┌─ SOURCE DATA
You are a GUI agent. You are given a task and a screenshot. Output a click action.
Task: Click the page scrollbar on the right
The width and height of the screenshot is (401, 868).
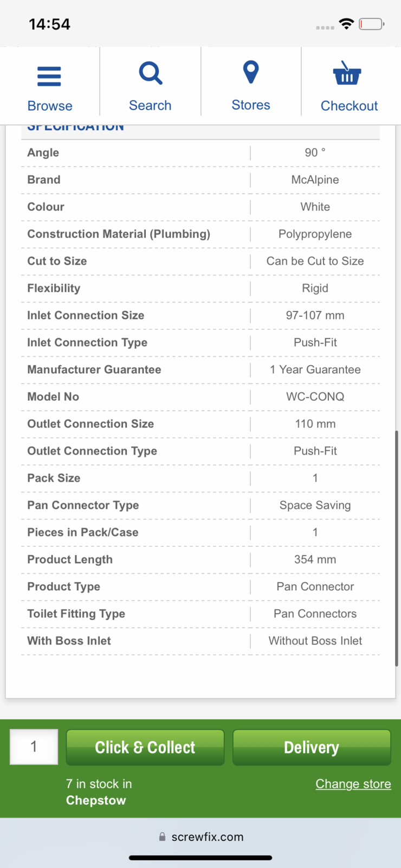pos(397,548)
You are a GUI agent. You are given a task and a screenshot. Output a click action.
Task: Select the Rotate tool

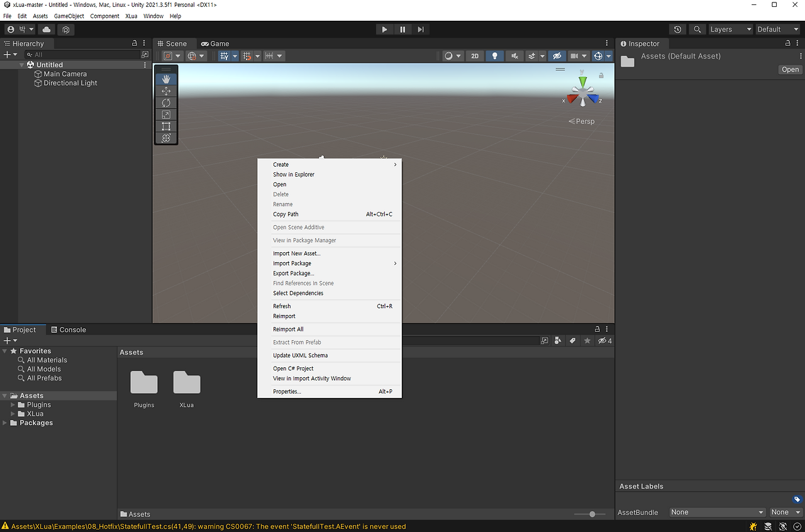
└─
**TASK GOAL**
Copy the records exactly. Skip the pictures.

**RESULT OF THE TASK**
You are a GUI agent. You are given a task and a screenshot. Output a click action.
Task: Click the page scrollbar on the right
The width and height of the screenshot is (401, 868).
pos(397,548)
You are a GUI agent. You are given a task and a screenshot. Output a click action.
Task: Select the Rotate tool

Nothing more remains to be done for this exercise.